Tradiciones
Alsasua abraza de nuevo a San Pedro
Vecinos alsasuarras se reunieron este domingo por San Pedro, su festividad más querida y tradicional. La ermita dedicada al santo recibió a los feligreses. Frente a ella, se abría la campa que presenció una jornada llena de vino, comidas y zortzikos
Publicado el 29/06/2025 a las 20:25
Cientos de vecinos alsasuarras atravesaban este domingo la zona de Dantzaleku. Entre robledales y rayos de la mañana, se iban desfrunciendo las campas de San Pedro, mientras un olor a brasas recibía a los llegados. Allí, en la ermita compartida con Urdiain, se cobija el santo al que en la jornada pasada veneraban. “Nuestro pueblo reconoce aquí su identidad y camina junto”. Así comenzaba la homilía oficiada por Patxi Izco, párroco de Alsasua, tras escuchar el himno de San Pedro, cantado por el coro de la parroquia del pueblo.
“Hombre, venimos a cantar porque nos gusta mucho”, explicaba Charo Etxabarri Zubillaga, que lleva en el grupo casi 40 años —tiene 68—. A ella le seguía Pilar Úbeda Arias, vecina de Alsasua de 79, que también comenzó desde entonces. Casi, casi, como Beni Irigoyen que, con sus 85 años y un bastón, ahí estaba en la romería: “Cantar me encanta, lo que pasa es que ya la voz…”, murmuraba. “¡Ni caso! ¡La que mejor canta de todo el pueblo! El resto son malos de narices…”, le replicaba uno de sus compañeros de fondo.
Ni Etxabarri ni Úbeda pudieron quedarse este año a comer. “No, no, hace mucho calor”, apuntaba la segunda que, frente a las lluvias que tuvieron el año pasado, los 33 grados de este domingo se hacían un mundo. Aún así, el dar una vuelta con amigos y almorzar el bocata de tortilla que traían no se lo quitó nadie. “Mis hijos también están por aquí con su panda”, comentaba Etxabarri. Y es que los de Alsasua señalaban el encuentro de todo el pueblo entre las cosas más especiales de la fiesta.
Para los que han crecido con ello, la edad no marca distinción alguna. Txistorra, huevos, tortilla, jamón y queso era todo lo que les esperaba a Ainhoa Morán Lasa, Kristian Celaya Brattsev e Irune Lizarraga Ibáñez, jóvenes de 22 y 21 años, que desde la mañana habían llegado para preparar las mesas y la carpa. Todo listo para acoger a los diez que se juntaron de la cuadrilla. “Es un día señalado en el calendario”, comentaba Celaya.
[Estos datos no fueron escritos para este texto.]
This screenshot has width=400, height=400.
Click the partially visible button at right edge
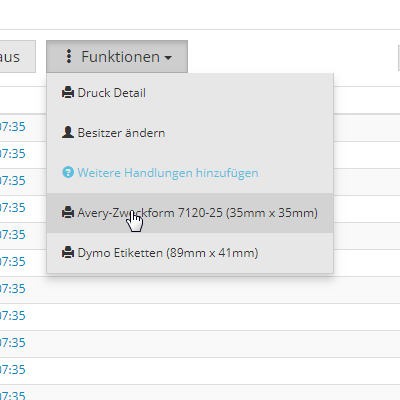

Morán también anotaba lo especial de celebrarse en el monte, un paraje casi de cuento que diferencia San Pedro de cualquier otra fiesta.
VINO Y ZORTZIKO
Tras la misa, la velada no había hecho más que empezar. Seguidos de la banda de txistularis, la corporación municipal y el pueblo subieron a donde estaba el auzate, una tradición en la que se reparte vino durante todo el día en pequeñas tazas de plata. “Hombre, es el día más importante para cualquier vecino del pueblo”, subrayó Javier Ollo Martínez, alcalde de la localidad. También estuvo presente Unai Hualde Iglesias, presidente del Parlamento de Navarra.
Desde las diez de la mañana, hora en la que pusieron rumbo a la campa, los músicos iban alegrando gran parte de los momentos. Cruz Mari Martínez Larrea, txistulari y alsasuarra de 69 años, lleva acudiendo a tocar ininterrumpidamente desde los 13: “Hoy estamos cuatro de la banda municipal; Vero, que ha venido de Pamplona y un chavalico de Vitoria, también”, enumeraba Martínez.
Desde luego, la música dejó entrelazado a todo el pueblo. “Aquí se baila el zortziko, no bailas otra cosa, ¿eh?”, comentaba un vecino. Y toda la razón. A la primera danza, que, como es costumbre, encabezó el alcalde, le siguieron las demás, sumándose pequeños y mayores —solo a estos segundos se les recibió en la entrega de puros a las 17 horas—.
Los bailables de Joselu Anaiak cerraron la jornada. Por lo menos, hasta el año que viene. San Pedro ya aguarda con anhelo.